Lessons from Ning and Community Zero

On Thursday, many users of social networking platform Ning were angered by the sudden announcement that the company would shutting down the free service and only offering paid use in the future.

Ning provides a hosted social networking platform that allows anyone to easily create their own social network, which had been offered as a free service with paid options.

The company also announced it would be laying off 40 per cent of its employees.

It’s a business decision that Simon Chen, special projects manager for Ramius Corporation understands well.

The company went through a similar issue with its own community web site building tool Community Zero.

Launched in 1999, Community Zero provided, initially, free tools to build a collaborative web site with discussion boards and other multi-user features.

At the site’s peak, there were about 1.4 million users.
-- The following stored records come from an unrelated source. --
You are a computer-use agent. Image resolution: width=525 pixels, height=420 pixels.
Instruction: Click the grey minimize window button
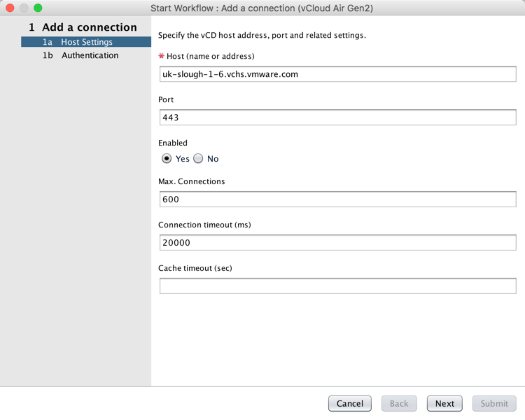click(x=24, y=8)
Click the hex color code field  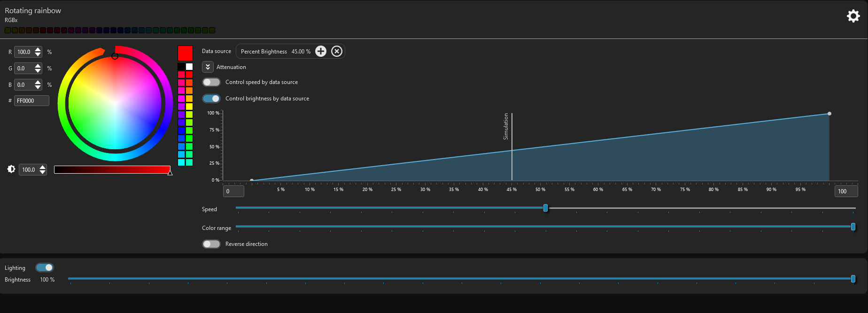click(31, 101)
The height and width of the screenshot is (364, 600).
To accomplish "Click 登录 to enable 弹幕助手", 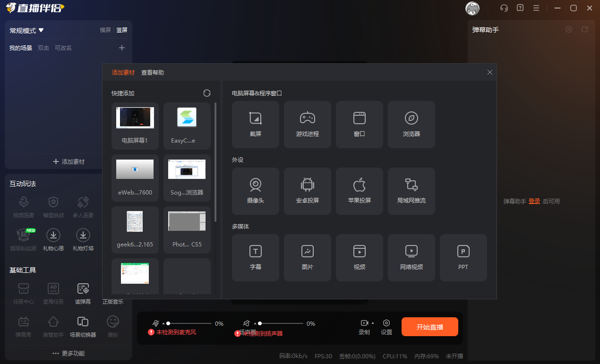I will pyautogui.click(x=534, y=201).
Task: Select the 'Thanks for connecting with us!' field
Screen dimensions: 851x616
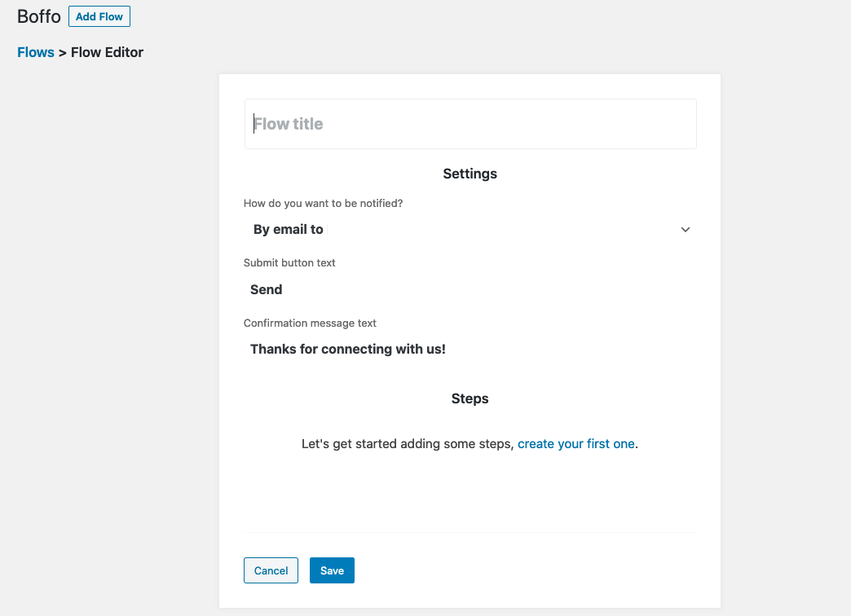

However, all those users were taking up bandwidth and with no ads there was no return.

“We were purely burning up cash,” said Chen.

This was also around the time of the infamous Dot Com bubble burst.

“No one was going to buy a site based on eyeballs,” said Chen.

So, while giving plenty of transition time for users, Community Zero went to a pay model, charging $49.95 per year.

The loss of users was “significant,” said Chen.  “A lot of the attraction is that is was a free service.”

While the site lost the vast majority of their users, the ones who remained did pay. Chen suspects it may be a similar situation for Ning.

“There will be some people who’ve done real work who will pay,” he said.

These days Ramius is still working on SixEnt, its own white-box social networking platform.

Taking lessons from the Community Zero experience, the business model for SixEnt has been to sell to paying enterprise customers from the start, while running the free public network that shows off what the platform can do.

All that said, Chen cautioned against building a business around free tools. Users can never be certain when they will go away or switch to a paid model as businesses need a contingency plan in order to stay cash-flow positive.